Als Rheinländer war ich natürlich sehr gespannt auf Purim, das jüdische Karnevalsfest. Es hat, völlig im Unterschied zum Fasching in Deutsch­land, biblische Ursprünge. Am Ende läuft es jedoch auf dasselbe hinaus: Kostüme, Umzug durch die Stadt und Saufen, bis der Arzt kommt. Das Zechen ist bei Purim sogar religiöse Pflicht, weshalb man in den orthodoxen Vierteln Israels prima tanzende und kotzende Orthodoxe bestaunen kann. Die Schulkinder haben zwei Tage frei und laufen als Cowboy, Batman oder Prinzessin durch die Straßen.

Das Wochenende vor Purim war partytechnisch schon Purim.

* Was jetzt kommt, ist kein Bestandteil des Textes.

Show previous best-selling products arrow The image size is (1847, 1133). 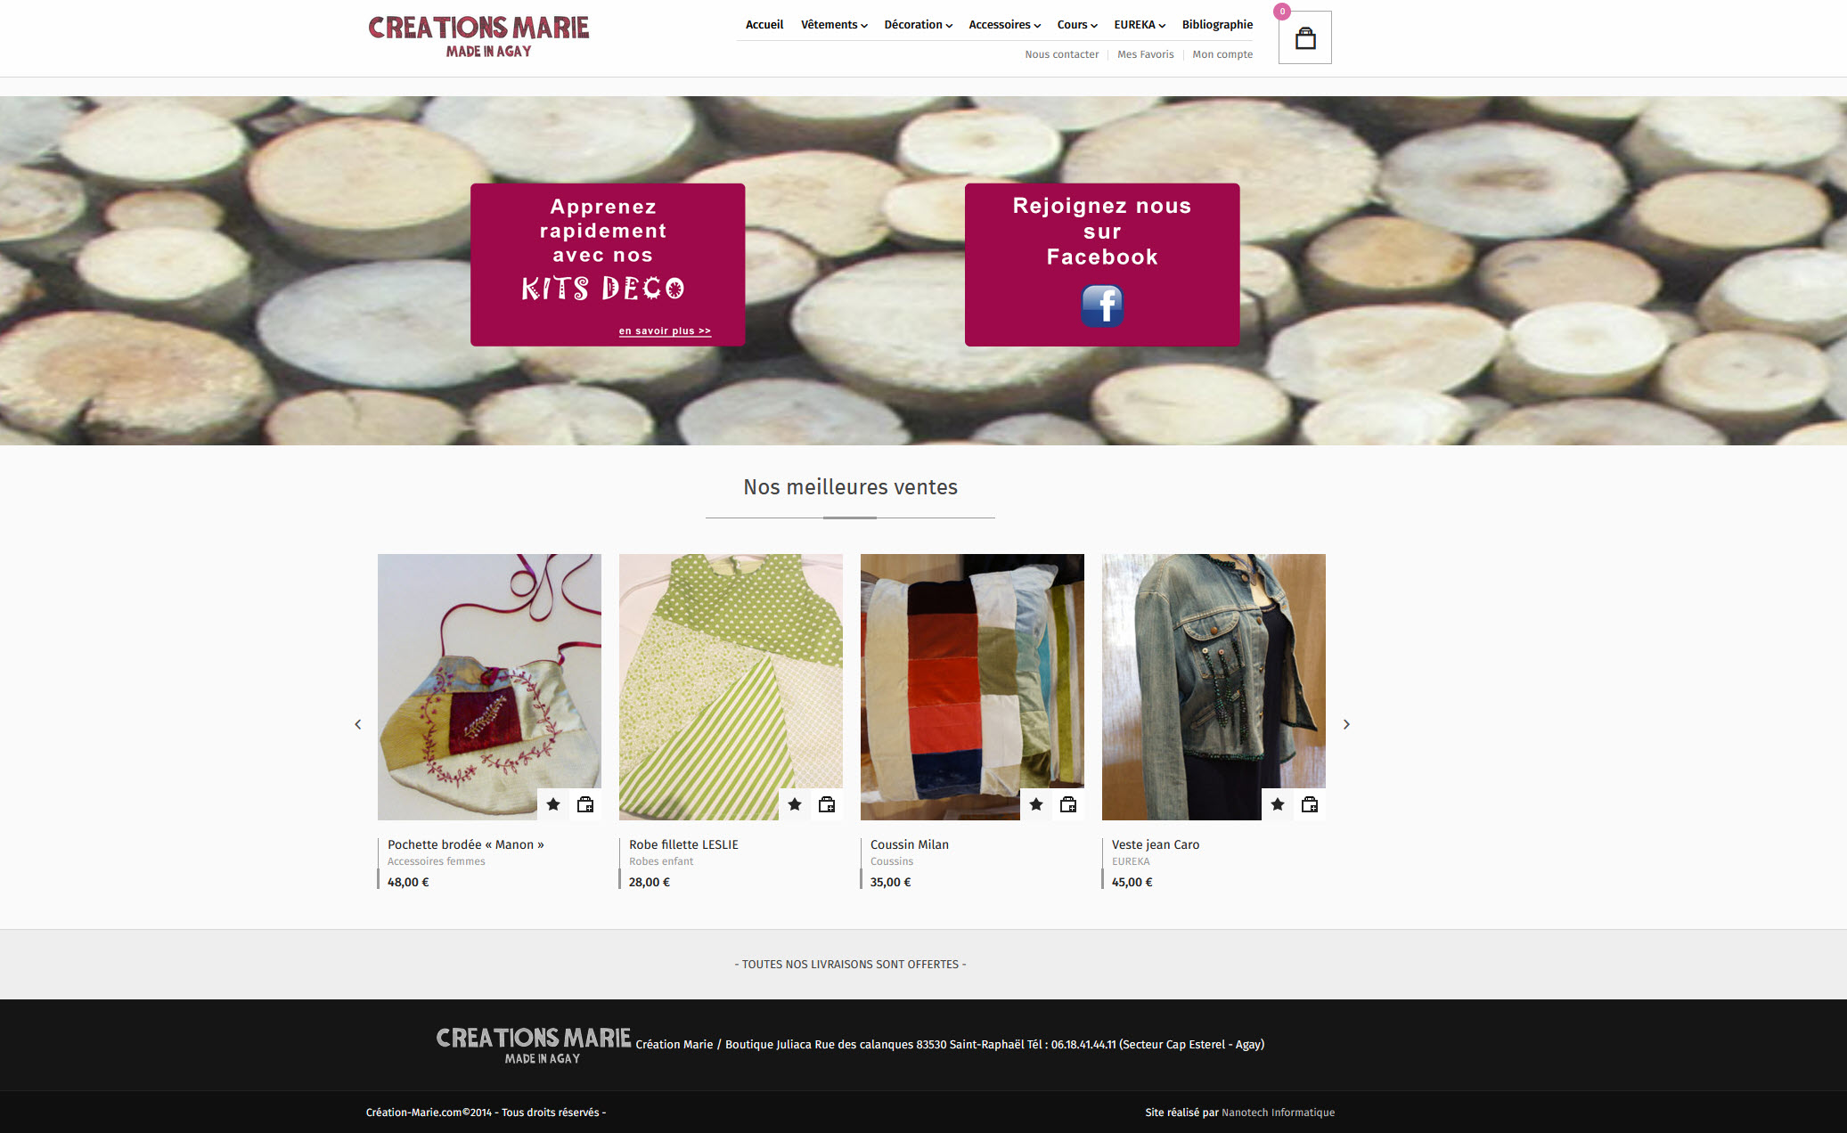tap(358, 724)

Ob beim OpenAir-Techno in Florentin oder beim Rave in der Wüste, überall hopsten Schlümpfe, Engel, Teufel und sexy Nurses (»adult costume«) umher. Auch die Nächte in Tel Aviv hatten es in sich. Und good old DJ Lawrence aus Hamburg heizte mit den Pacotek-Leuten zusammen mächtig ein. Ein schwer alkoholisiertes russisches Pärchen hatte alte Rotarmisten-Uniformen übergestreift, ich ging als halbwegs schwuler Polizist (jedoch nicht die »adult«-Version).

Am Purim-Tag selbst dann der zentrale Umzug in Holon, einem Vorort von Tel Aviv. Tausende Menschen säumten den Sokolov-Boulevard, auf dem die Wagen und Tanzgruppen vorbeizogen. Es sollte dieses Jahr erstmals eine Parade der Nationen werden, eine Art Karneval der Kulturen. Vorneweg marschierte das Polizei­orchester. Die Figur auf dem Israel repräsentierenden Wagen war ein Kaktus, der einen Pionier-Hut trug und in der einen Hand einen Fleischspieß (Grillen ist eine sehr beliebte Freizeitbeschäftigung in Israel) und in der anderen – natürlich – ein Handy hielt. Auf dem deutschen Wagen prangten eine schwarz-rot-goldene Fahne und ein Fußball, hinter einem prunkvollen Theatervorhang tanzten ein schwarz, ein rot und ein golden gekleidetes Mädchen Ballett.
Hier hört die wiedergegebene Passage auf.